[Screenshot grounding data]
/---

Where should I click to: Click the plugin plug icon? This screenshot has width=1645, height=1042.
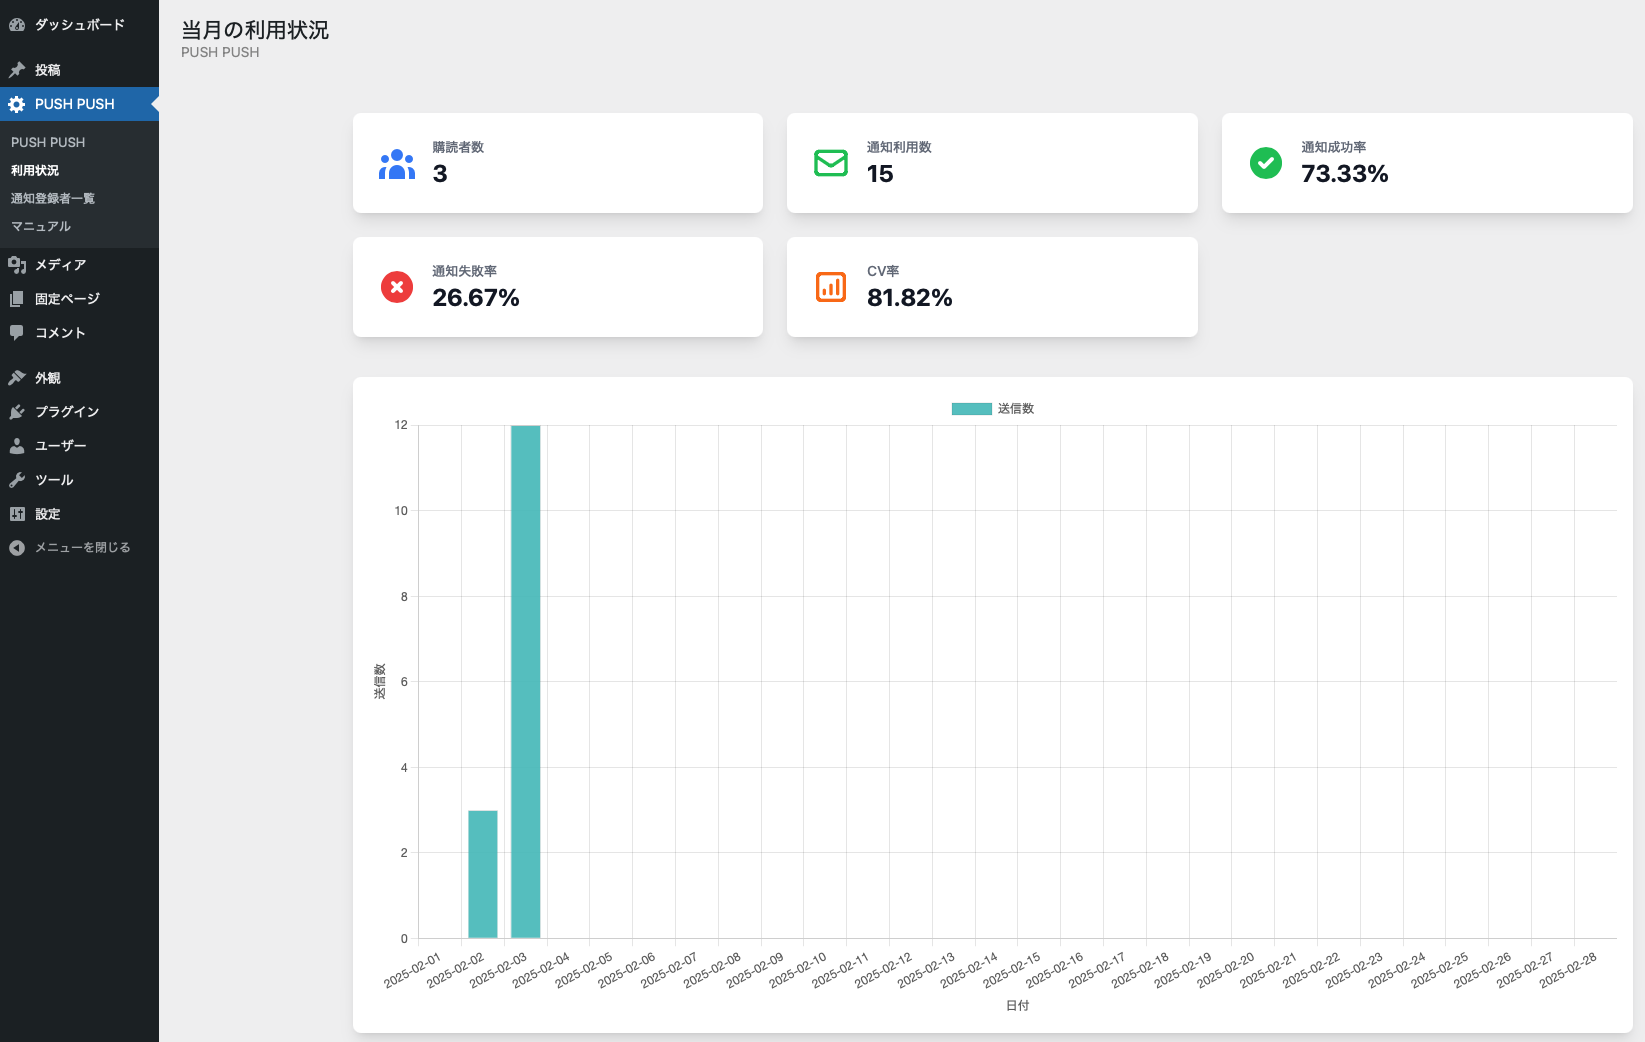point(17,412)
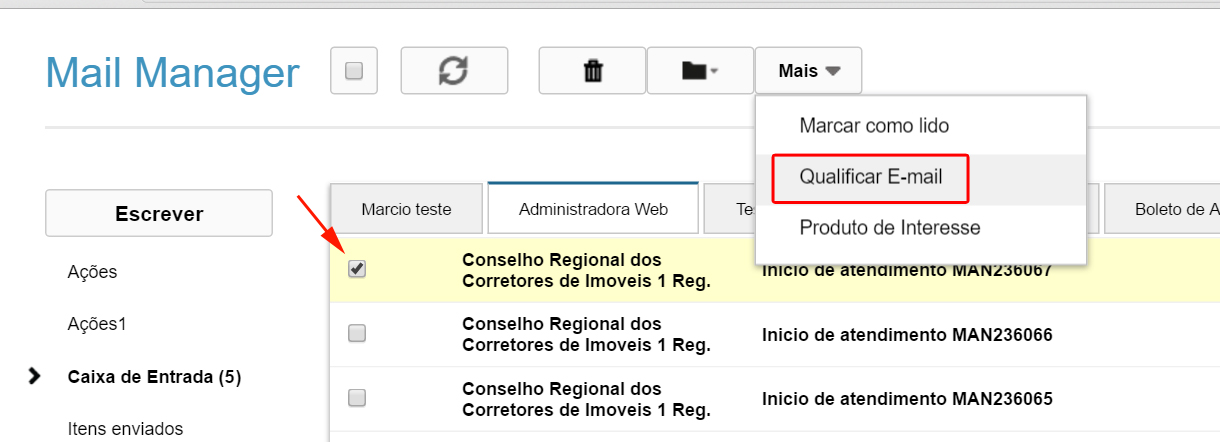Expand the arrow beside Caixa de Entrada
Viewport: 1220px width, 442px height.
pos(36,376)
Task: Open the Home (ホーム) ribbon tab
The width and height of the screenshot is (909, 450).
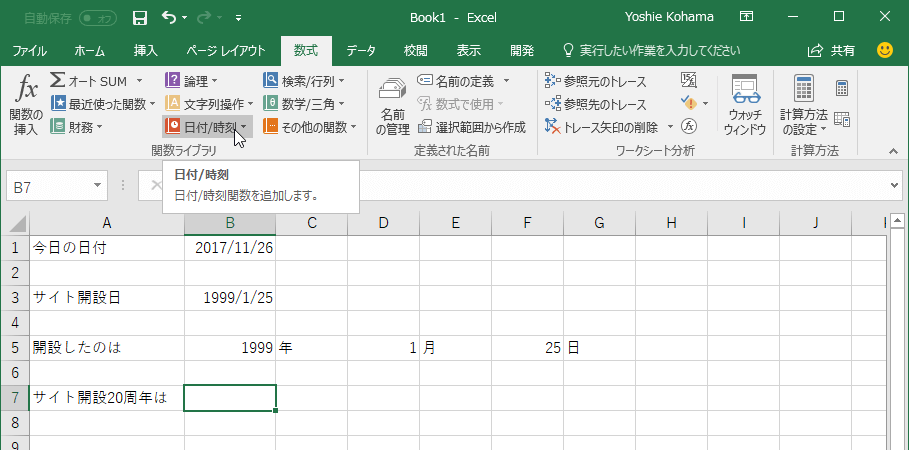Action: [x=90, y=50]
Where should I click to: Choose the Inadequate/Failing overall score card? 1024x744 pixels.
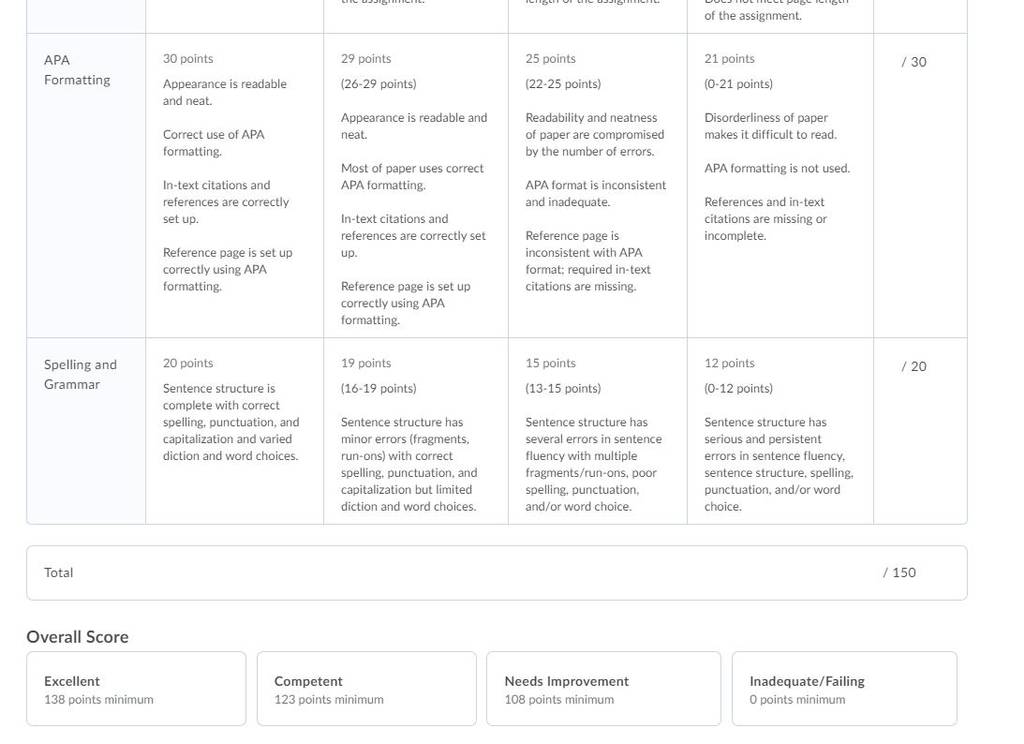click(x=844, y=688)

\---

Transcribe each entry above exactly, apart from the pictures.

Where should I click to: Click the plugin plug icon? This screenshot has width=1645, height=1042.
point(17,412)
Expand the arrow beside Caixa de Entrada
Viewport: 1220px width, 442px height.
pos(36,376)
Task: Open the Home (ホーム) ribbon tab
The width and height of the screenshot is (909, 450).
Action: [x=90, y=50]
Where should I click to: Choose the Inadequate/Failing overall score card? 1024x744 pixels.
click(x=844, y=688)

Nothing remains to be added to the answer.